***** Given information

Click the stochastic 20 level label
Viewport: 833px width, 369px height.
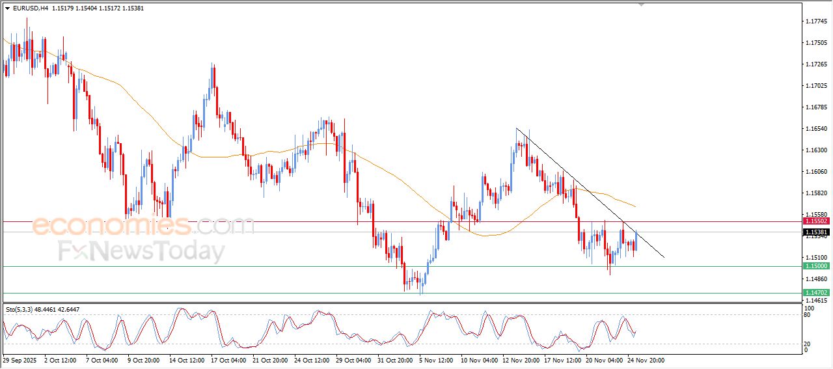tap(808, 343)
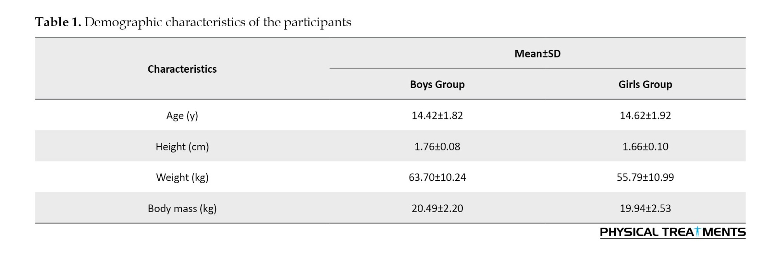Click the "Boys Group" column header
The image size is (775, 254).
pos(437,84)
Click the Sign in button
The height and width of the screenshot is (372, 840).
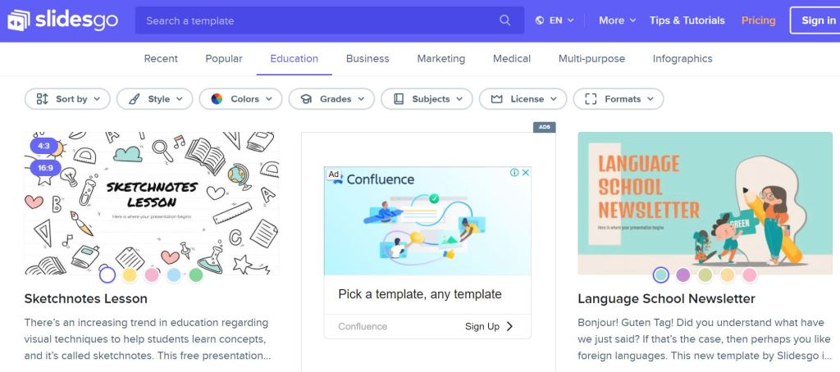coord(817,20)
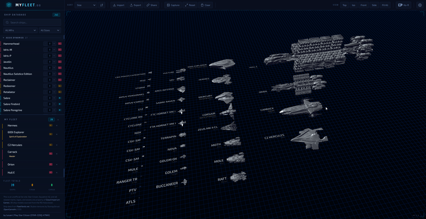Screen dimensions: 426x219
Task: Open the Size sort dropdown
Action: click(85, 5)

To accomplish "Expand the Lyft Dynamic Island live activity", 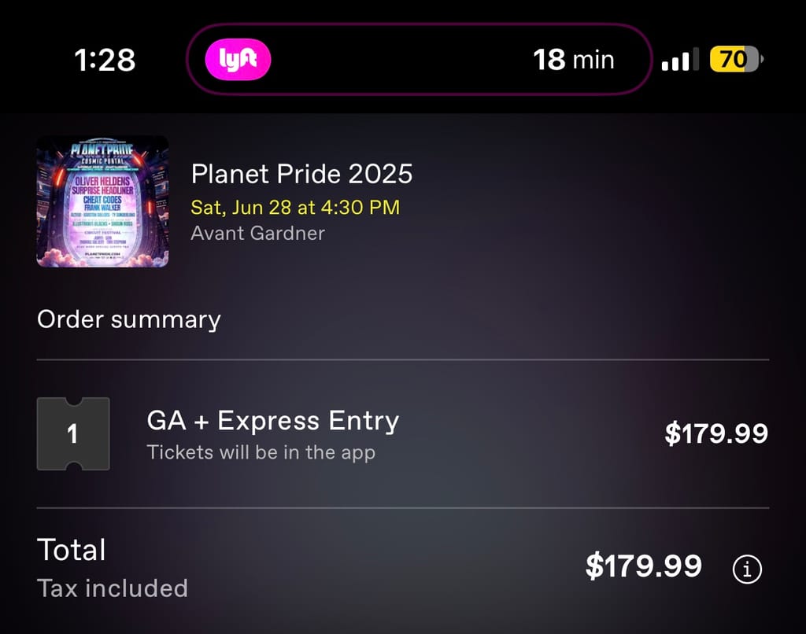I will [x=419, y=59].
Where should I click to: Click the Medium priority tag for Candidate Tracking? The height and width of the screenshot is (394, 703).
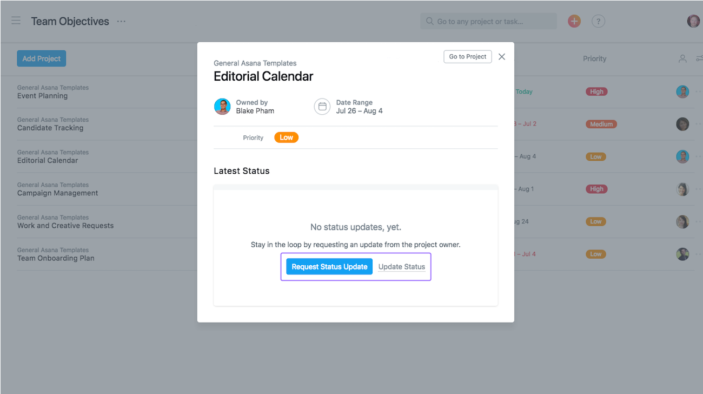pos(601,124)
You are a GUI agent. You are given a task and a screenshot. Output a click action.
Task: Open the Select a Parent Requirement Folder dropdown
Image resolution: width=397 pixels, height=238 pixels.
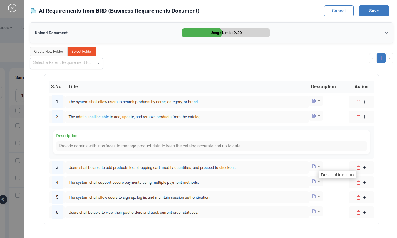click(x=66, y=63)
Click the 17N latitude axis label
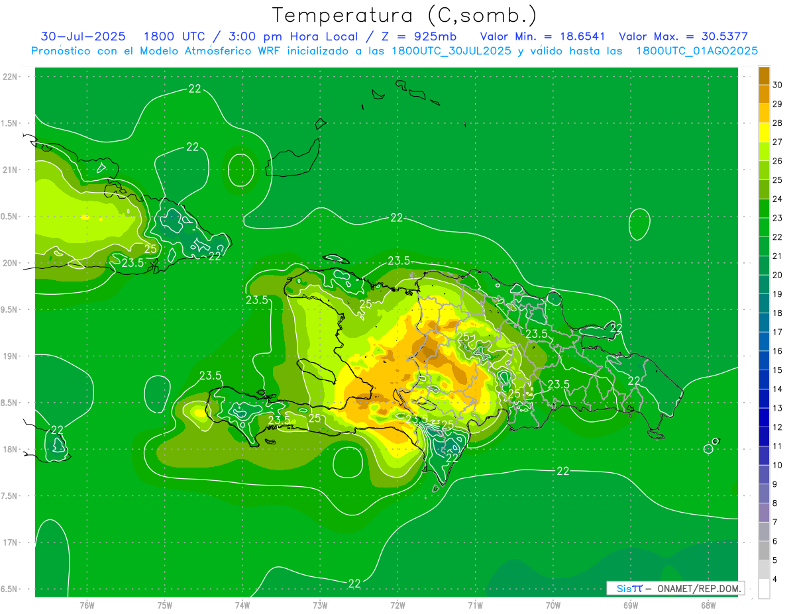The height and width of the screenshot is (614, 795). 11,542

**********

◆ Instructions to follow: Starting at the line that contains "Where should I" and ending with the last line of the data, transcribe every line exactly; skip the pictures.

◆ Result:
Where should I click to: Click the Medium priority tag for Candidate Tracking? The height and width of the screenshot is (394, 703).
pos(601,124)
You are a GUI agent. You are given a task and a screenshot. Output a click action.
Task: Open the Select a Parent Requirement Folder dropdown
Image resolution: width=397 pixels, height=238 pixels.
click(x=66, y=63)
Click the 17N latitude axis label
The height and width of the screenshot is (614, 795). 11,542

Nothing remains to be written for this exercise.